Markets are deeply embedded in the Asian way of life and represent a key feature in their culture. They represent an essential element of Asian lifestyle and their ability to access fresh produce and goods. They also form an important part of the social fabric for communities.
Moves towards cash cropping and the homogenisation of food products through the commercialisation of food systems is a result of the expansion of supermarket and convenience stores. This has resulted in a reduction in traditional knowledge and diversity surrounding food preparation techniques, traditional foods, produce varieties and traditional seeds.
Particular impacts on women / Women’s Rights
Women are particularly vulnerable given that they represent a large component of the labour force involved in food production, distribution and trading.
With shifts in agricultural production methods, they are often exposed to unsafe practices and high levels of chemical sprays.
Brainwashing (the corporate media agenda)
Branding by commercial retailers that offer ‘the modern lifestyle’ encourages communities away from their traditional and sustainable way of life.
Advertising of convenience food products and their availability promotes changes in consumption habits.
Negative promotion / branding of markets as dirty and unhygienic ensures little opposition from community to the introduction of commercial food outlets.
Changes in consumption behaviour and convenience shopping results in compulsive shopping habits and an increasing culture of spending and consumption: with raising personal debt.
Promotion and availability of cheap junk foods leads to poor health.
Resulting in rapidly increasing rates of diabetes in the developing world.
Cheep convenience products have higher levels of starch/sugars/salt/preservatives and have replaced the cheapest food types for the poorest people.
Studies tabled indicate rapid rates of Diabetes now affecting the poorest people in the world correlate to supermarket expansion.
Increasingly the determination of food safety has become regulated by corporations.
Negative promotion of natural foods as unhygienic / promotion of commercially produced foods as safe – even though contaminants are generally found to be higher.
Studies tabled indicate that market produce contains less external and system pesticide residues than supermarket produce.
Growing individualism and loss of spirit of collectivism
People are alienated from the food they produce and consume
Erosion of freedom in our choices
Privatisation of vibrant and safe public space
Increasing dependence on corporations for food.
Privatisation of Public Space
Original market places on community land are being developed under commercial contract. This leaves traders often with no interim place to sell goods.
The cost of the development is passed on to market stall holders who may not be able to afford the new additional fees.

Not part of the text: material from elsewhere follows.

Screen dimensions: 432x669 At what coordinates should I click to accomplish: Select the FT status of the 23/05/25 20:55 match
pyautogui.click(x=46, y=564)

Evidence tabled suggests that government agencies are forcing eviction by starting ‘accidental’ fires in marketplaces. Some methods include firebombs and other extreme methods such as live rats dipped in kerosene are set alight in the marketplace and let loose.
Employment / Labor
Unemployment and magnetisation
Collapse of rural communities
Increasing exploitation of labour
Intensification of land grabs
Imbalance of power supports corporations over small vendors/farmers
Concentration of wealth in the hands of a few through centralised food system and away from the greater collective of farmers.
Big business has the power and money to lobby government for changes in legislation to further their cause. They can also afford to run their operations at a loss in order to out-compete local traders.
Agricultural pollution through increased chemical use.
Destruction of natural resources in order to increase land available for commercial production.
Monoculture cropping destroys agricultural ecology of small farm systems.